本資料の現品は古九谷の代表的作品(「色絵鳳凰図平鉢 古九谷」)であり、浅野の写し制作当時、茨城県の眼科医で古美術収集家・山上鎮夫(1897~1993)氏蔵で、のち昭和57年、石川県立美術館新館開館前年に収蔵品となる(石川県指定文化財)。
浅野 廉 あさの・れん 1889・4・28~1972・3・6(明治22~昭和47)

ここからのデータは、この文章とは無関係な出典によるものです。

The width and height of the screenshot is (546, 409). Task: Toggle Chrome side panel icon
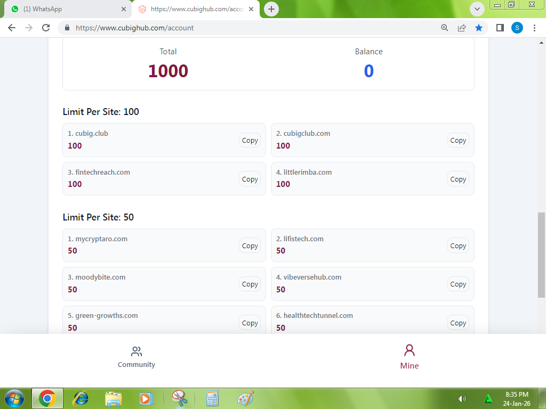tap(500, 28)
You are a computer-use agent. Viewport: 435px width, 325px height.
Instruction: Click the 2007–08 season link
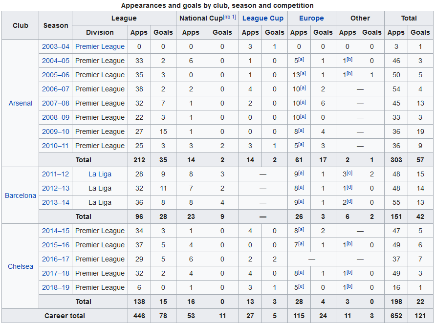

工芸家。雅号は栗三清閑(りつざせいかん)。新潟県長岡市に生まれる。1915年(大正4)東京美術学校図案科卒業。同年石川県工芸指導所に勤務。20年所長となる。40年(昭和15)高岡工芸学校長と県工業試験場長を兼任することになり高岡市へ移住,47年まで在職。工芸デザインに優れ,大正期に新傾向のデザインで農展・商工展に数回受賞。石川県時代に陶芸を学び昭和期に帝展・文展・日展に入選している。古九谷の研究を通じて古陶の鑑定に長じ,墨彩画もよくし,九谷の絵付に格調の高い彩(いろどり)を拓く。41年県工芸作家協会(現富山県工芸作家連盟)の結成に参画。初代委員長を務め,県内の工芸作家の地位向上や技術の発達に指導的役割を果たした。享年82歳。〈定塚武敏〉
(『富山大百科事典(電子版)』北日本新聞社、平成28年8月16日アクセス)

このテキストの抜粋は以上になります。